• TRY IT
In the listing below, locate the line containing "Click the Users 1/1 link" and the line containing "The height and". Output both of them and every line between, exactly as written, and nothing more.

• EXERCISE MATERIAL
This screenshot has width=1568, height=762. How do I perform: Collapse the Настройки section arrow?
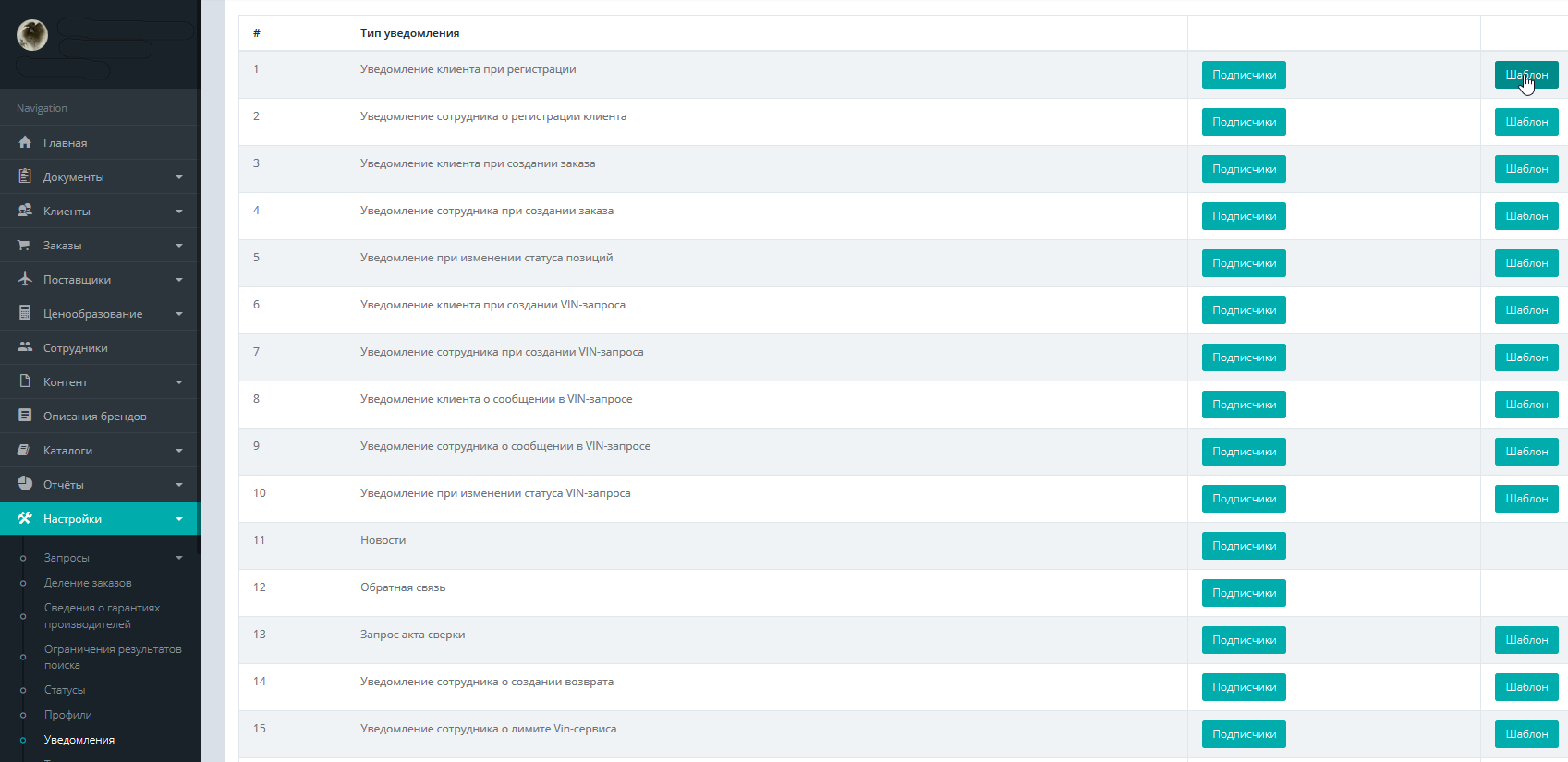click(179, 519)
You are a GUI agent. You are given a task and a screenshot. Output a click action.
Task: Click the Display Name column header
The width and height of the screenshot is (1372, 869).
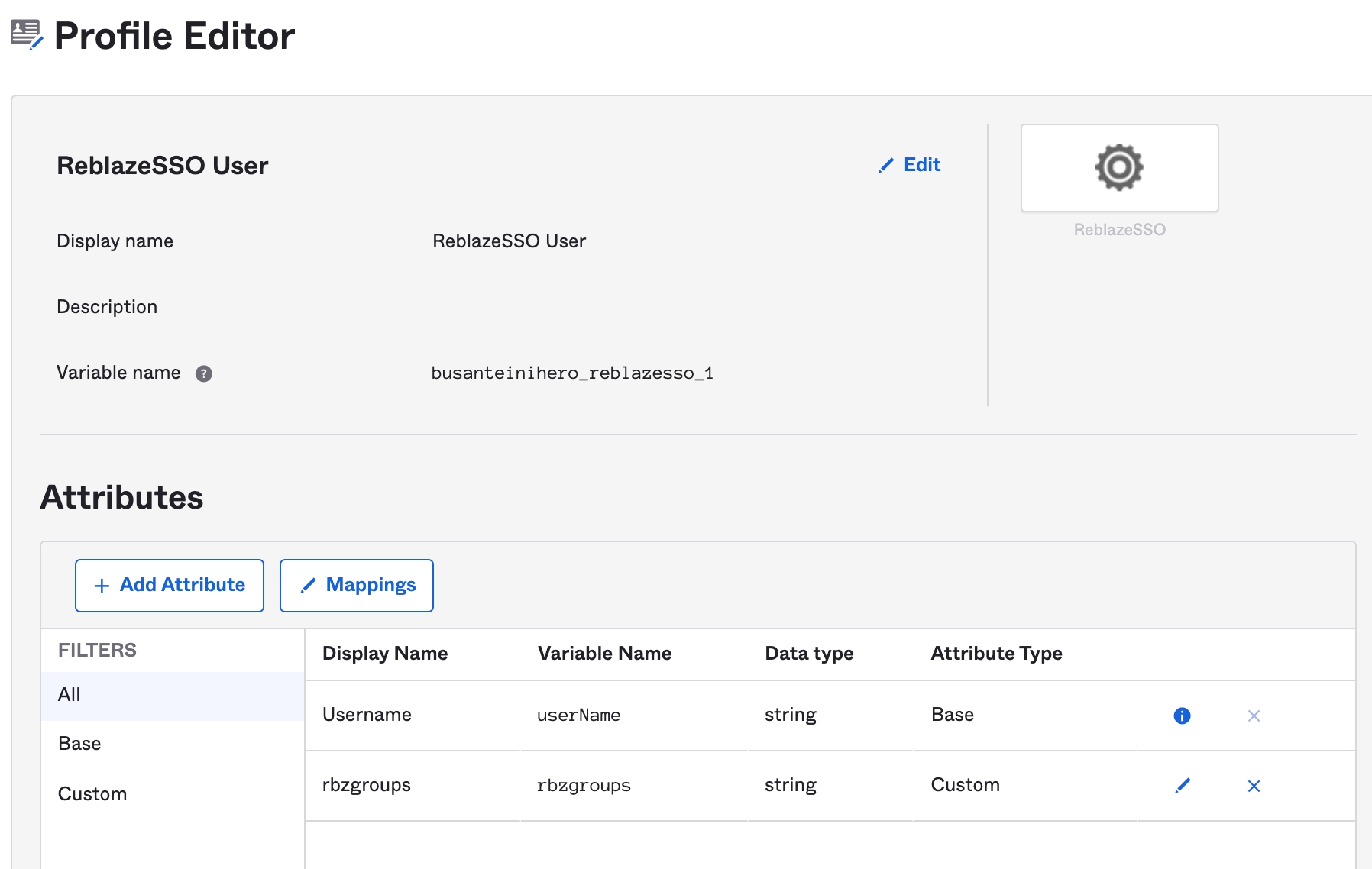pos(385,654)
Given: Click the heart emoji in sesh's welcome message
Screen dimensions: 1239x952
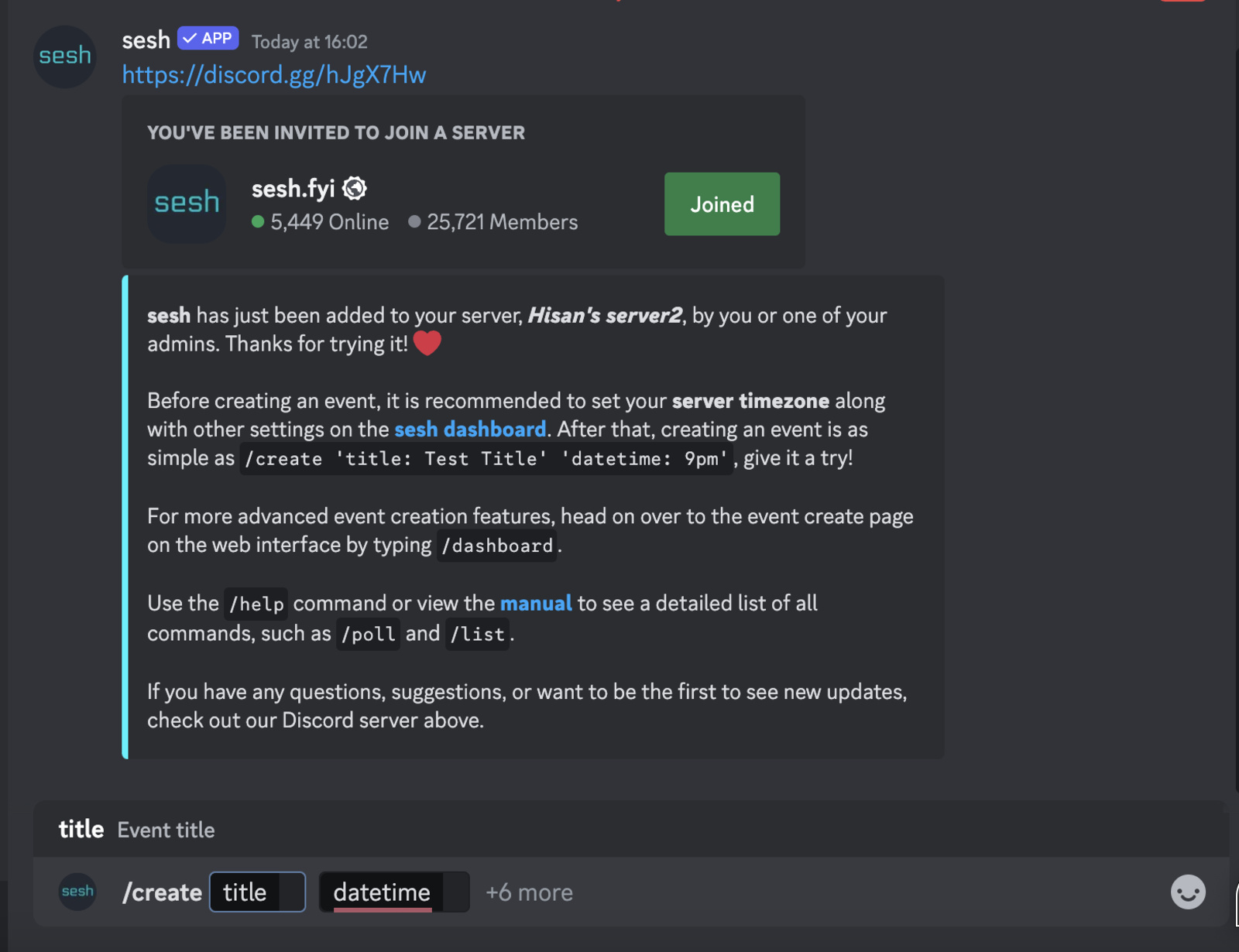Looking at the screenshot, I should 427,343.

...

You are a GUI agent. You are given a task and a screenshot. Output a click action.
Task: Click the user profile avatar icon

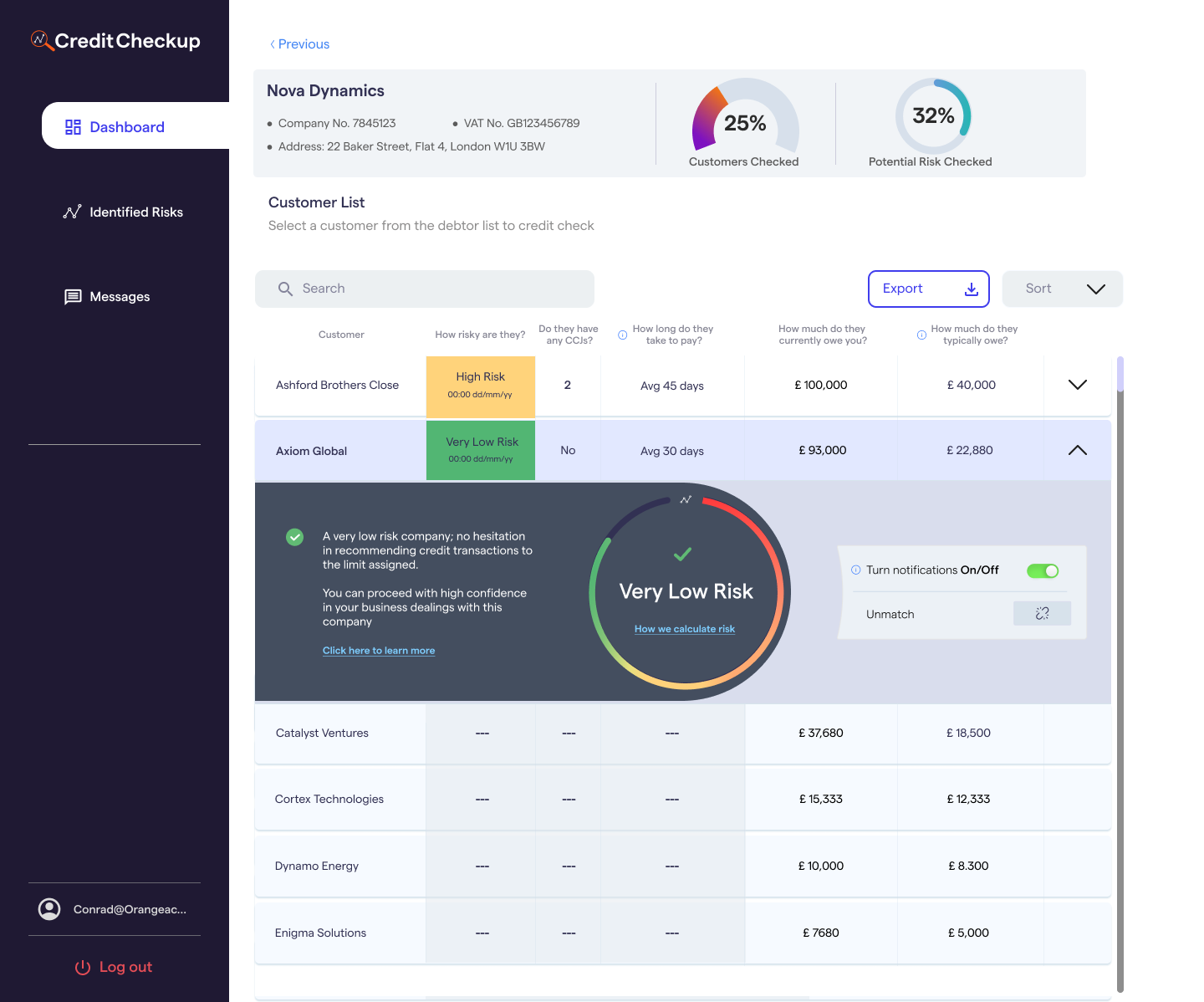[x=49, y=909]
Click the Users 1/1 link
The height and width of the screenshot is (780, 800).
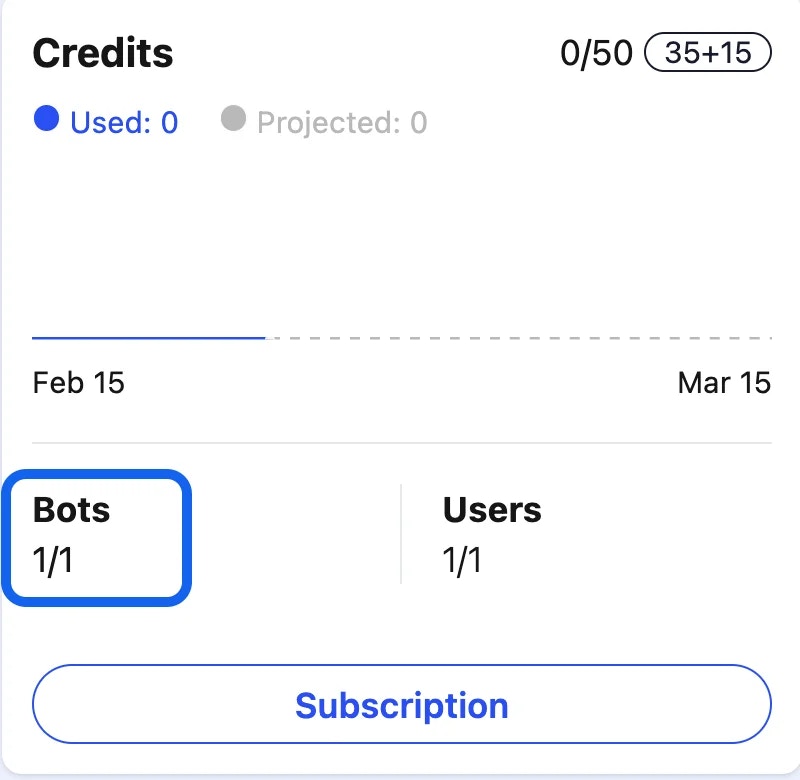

* * *

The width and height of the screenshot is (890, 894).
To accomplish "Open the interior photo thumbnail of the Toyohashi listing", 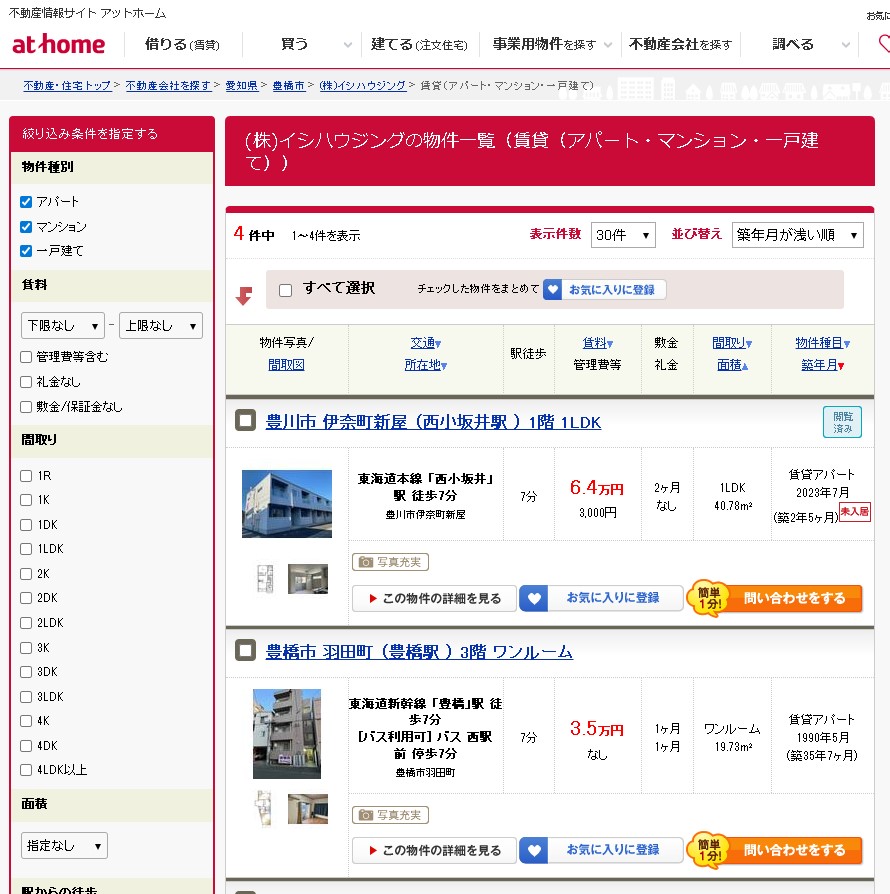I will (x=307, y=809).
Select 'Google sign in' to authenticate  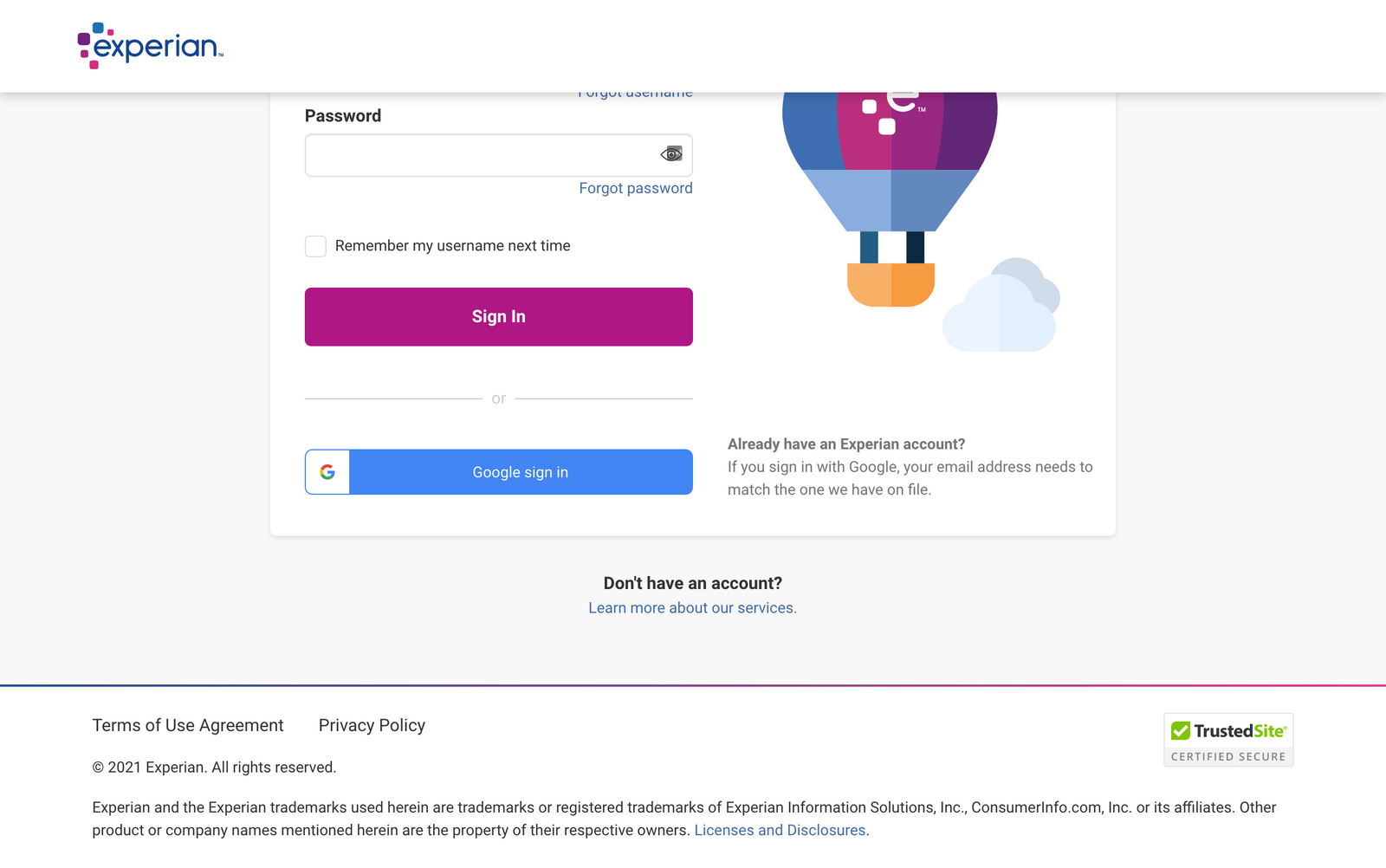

• TASK RESPONSE
Click the Users 1/1 link
The height and width of the screenshot is (780, 800).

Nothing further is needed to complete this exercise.